The Yell Factor

Okay…sort of a continuation of last week.

So…how is it that I don’t yell?

Some of it is personality and disposition. I’m naturally cheery and positive.  I wake up smiling and talking (which can be quite annoying to some folks).  A couple of weeks ago I had this conversation  with my husband.

Me:  Okay, so I have something to say that’s not very nice.
Him:  Let’s hear it.
I said what I needed to say.
Him:  I just have to tell you that I REALLY like it when you are mean.
Me:  What?!?!
Him:  It makes you seem normal…like the rest of us out here.  I mean, I don’t want you to be mean like the rest of us…but it takes away the pressure.   You are always nice and try to see everyone’s angle in every conversation/situation, you generally don’t judge, anyone.  When other people are mean to you, you are hurt but you assume they weren’t trying to be nasty. Just once in awhile I like it when you are mean, but your mean really isn’t that mean…it’s just mean for you.

So..yes…that could be some of it. My disposition, that is.
So..yes…that could be some of it. My unassuming, that is.
So..yes…that could be some of it. My perception checking, that is.

Honestly, I think it has more to do with my nature of being a teacher.   Teaching is more than my job – teaching is who I am.  It’s just one of the reasons that I love being Tucker’s mom…and why I welcome autism with open arms.
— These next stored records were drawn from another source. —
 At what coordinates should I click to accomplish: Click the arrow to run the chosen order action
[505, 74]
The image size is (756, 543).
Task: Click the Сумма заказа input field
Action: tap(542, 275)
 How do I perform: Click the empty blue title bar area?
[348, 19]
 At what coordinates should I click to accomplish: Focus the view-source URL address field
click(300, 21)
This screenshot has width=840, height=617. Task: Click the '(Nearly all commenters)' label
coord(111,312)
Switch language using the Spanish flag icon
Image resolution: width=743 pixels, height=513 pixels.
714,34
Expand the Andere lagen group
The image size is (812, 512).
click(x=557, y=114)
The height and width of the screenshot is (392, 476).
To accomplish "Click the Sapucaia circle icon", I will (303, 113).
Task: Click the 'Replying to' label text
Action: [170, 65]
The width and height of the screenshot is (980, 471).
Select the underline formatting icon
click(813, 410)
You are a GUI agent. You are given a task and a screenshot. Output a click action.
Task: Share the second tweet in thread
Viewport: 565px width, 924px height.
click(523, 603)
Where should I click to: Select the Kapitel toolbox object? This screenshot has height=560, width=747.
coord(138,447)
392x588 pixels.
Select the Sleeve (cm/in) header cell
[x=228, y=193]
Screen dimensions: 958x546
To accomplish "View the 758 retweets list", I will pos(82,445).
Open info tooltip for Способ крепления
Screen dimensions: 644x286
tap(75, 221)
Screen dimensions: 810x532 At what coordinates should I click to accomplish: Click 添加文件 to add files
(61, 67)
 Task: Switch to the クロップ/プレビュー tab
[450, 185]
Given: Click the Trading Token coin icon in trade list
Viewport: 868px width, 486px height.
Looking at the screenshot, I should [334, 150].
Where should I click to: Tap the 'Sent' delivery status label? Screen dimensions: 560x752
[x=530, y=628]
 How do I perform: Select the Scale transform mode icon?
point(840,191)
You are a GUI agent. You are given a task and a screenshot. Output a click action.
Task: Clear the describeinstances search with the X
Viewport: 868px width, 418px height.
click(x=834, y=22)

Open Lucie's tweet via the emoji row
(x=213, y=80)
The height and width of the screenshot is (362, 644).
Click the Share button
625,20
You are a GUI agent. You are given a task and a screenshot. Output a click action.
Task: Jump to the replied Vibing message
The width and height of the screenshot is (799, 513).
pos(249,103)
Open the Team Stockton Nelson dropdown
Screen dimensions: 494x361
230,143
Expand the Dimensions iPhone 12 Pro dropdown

Autism is just that…it’s a thing.  I don’t ever feel the need to ‘defeat’ it or ‘defend’ it – it’s a thing which makes my child different, not bad.  I don’t feel it’s something that needs to be cured, it is a thing that allows me to be even more me.

It is autism and I am a teacher.

I am not just a teacher.  I am a teacher, it’s what I was born to do…in the same way my dad tells everyone he was born to farm.

It’s my giftedness.

When I was a child my mom had antique school desks…I used them daily.  I sat my stuffed animals in rows and made them take math tests.  I created essay tests.  I graded papers.  While other children were shooting hoops, climbing trees, or playing Barbie’s I was playing…teaching (not school…I never played the role of student).


As I aged, I always wanted to help my teachers.  I helped make bulletin boards and took the erasers to the back of the building and beat them on the brick wall.  I offered to help other students.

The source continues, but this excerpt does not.